Jean, G, Souberbille, JC, Chazot, C. “Monthly cholecalciferol administration in haemodialysis patients: a simple and efficient strategy for vitamin D supplementation”. Nephrol Dial Transplant. vol. 24. 2009. pp. 3799-3805. (This is a pilot study that suggests that repletion of nutritional vitamin D may be effective in the dialysis setting.)

Moorthi, RN, Kandula, P, Moe, SM. “Optimal Vitamin D, Calcitriol, and vitamin D analog replacement in chronic kidney disease: to D or not to D: that is the question”. Curr Opin Nephrol Hypertens. vol. 20. 2011. pp. 354-9. (This is critical review of the recent evidence in support of vitamin D treatment in CKD.)

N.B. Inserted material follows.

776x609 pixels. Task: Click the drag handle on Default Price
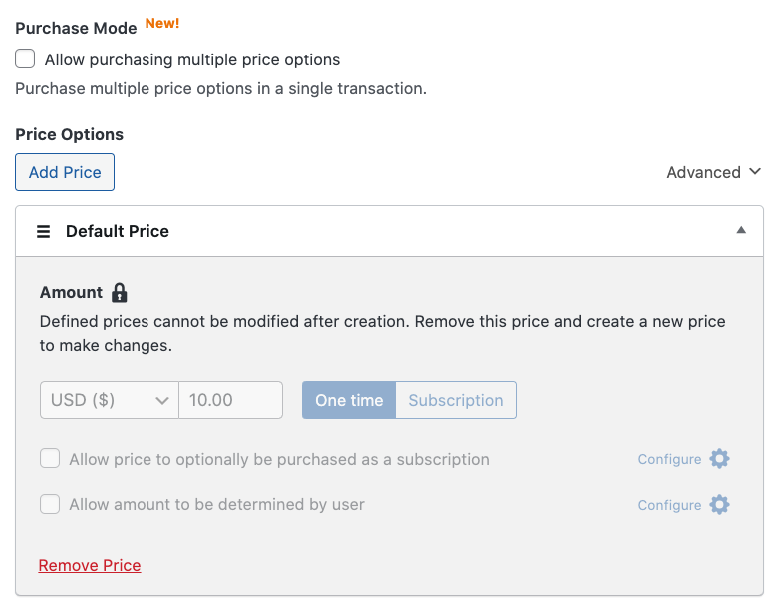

Bhan, I, Dobens, D, Tamez, H, Deferio, JJ, Li, YC, Warren, HS, Ankers, E, Wenger, J, Tucker, JK, Trottier, C, Pathan, F, Kalim, S, Nigwekar, SU, Thadhani, R. “Nutritional vitamin D supplementation in dialysis: a randomized trial”. Clin J Am Soc Nephrol. vol. 10. 2015. pp. 611-9. (This paper reports the results from a randomized, placebo-controlled, parallel-group multicenter trial compared two doses of ergocalciferol with placebo in 105 patients initiating hemodialysis. The study showed that repletion can be accomplished without significant changes in calcium or phosphate levels.)